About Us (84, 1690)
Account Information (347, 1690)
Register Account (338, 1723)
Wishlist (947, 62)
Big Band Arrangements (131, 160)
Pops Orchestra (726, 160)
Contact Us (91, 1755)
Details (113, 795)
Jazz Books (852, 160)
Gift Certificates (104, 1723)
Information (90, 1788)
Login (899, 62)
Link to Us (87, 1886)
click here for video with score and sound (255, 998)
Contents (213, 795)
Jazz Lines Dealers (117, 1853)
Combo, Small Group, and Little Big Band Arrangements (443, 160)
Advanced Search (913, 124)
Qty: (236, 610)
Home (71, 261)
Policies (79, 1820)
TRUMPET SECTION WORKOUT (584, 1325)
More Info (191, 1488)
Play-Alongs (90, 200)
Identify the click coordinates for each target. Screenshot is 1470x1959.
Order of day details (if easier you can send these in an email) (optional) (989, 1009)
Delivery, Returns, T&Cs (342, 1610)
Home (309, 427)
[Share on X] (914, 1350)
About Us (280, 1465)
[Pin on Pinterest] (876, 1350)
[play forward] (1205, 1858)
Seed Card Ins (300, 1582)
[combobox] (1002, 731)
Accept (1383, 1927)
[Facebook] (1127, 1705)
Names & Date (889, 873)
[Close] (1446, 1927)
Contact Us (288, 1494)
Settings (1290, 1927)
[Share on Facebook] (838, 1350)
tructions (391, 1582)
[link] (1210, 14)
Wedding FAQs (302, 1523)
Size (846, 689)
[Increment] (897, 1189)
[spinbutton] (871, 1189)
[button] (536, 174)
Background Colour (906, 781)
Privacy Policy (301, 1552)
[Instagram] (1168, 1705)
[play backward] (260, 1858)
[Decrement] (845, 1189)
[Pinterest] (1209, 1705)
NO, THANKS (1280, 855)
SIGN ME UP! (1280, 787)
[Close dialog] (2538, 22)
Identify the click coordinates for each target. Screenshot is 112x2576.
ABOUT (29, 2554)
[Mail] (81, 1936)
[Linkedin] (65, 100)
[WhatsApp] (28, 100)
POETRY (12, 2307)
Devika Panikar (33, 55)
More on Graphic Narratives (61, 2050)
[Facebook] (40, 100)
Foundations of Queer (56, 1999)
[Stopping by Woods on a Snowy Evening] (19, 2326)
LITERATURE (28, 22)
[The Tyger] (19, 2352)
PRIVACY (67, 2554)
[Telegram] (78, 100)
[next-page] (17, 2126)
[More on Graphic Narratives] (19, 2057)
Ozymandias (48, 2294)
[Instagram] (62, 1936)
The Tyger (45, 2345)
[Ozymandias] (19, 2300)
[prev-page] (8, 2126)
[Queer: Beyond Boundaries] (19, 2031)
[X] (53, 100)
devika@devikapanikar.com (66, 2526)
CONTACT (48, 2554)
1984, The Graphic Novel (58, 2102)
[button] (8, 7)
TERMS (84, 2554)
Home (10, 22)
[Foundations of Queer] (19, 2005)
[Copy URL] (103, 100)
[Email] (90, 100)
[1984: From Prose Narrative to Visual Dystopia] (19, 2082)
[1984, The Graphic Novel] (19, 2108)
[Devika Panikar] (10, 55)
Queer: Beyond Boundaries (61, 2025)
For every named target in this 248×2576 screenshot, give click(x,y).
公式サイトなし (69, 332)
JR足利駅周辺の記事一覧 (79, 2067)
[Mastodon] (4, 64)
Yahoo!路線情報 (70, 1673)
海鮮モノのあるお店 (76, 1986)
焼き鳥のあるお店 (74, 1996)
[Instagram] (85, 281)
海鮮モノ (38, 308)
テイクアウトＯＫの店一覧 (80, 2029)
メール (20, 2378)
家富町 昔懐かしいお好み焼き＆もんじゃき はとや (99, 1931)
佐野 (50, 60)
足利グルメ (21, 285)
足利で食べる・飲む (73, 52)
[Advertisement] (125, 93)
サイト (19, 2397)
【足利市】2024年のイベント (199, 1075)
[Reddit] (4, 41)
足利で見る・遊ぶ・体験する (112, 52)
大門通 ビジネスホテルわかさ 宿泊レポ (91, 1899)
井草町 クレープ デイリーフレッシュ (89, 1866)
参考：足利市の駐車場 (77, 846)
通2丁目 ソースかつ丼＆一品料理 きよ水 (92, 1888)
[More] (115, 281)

### Exercise objective
Look for the word "More". Copy out every line of the data that has it.

### Exercise answer
More Info (191, 1488)
More on Graphic Narratives (61, 2050)
[More on Graphic Narratives] (19, 2057)
[More] (115, 281)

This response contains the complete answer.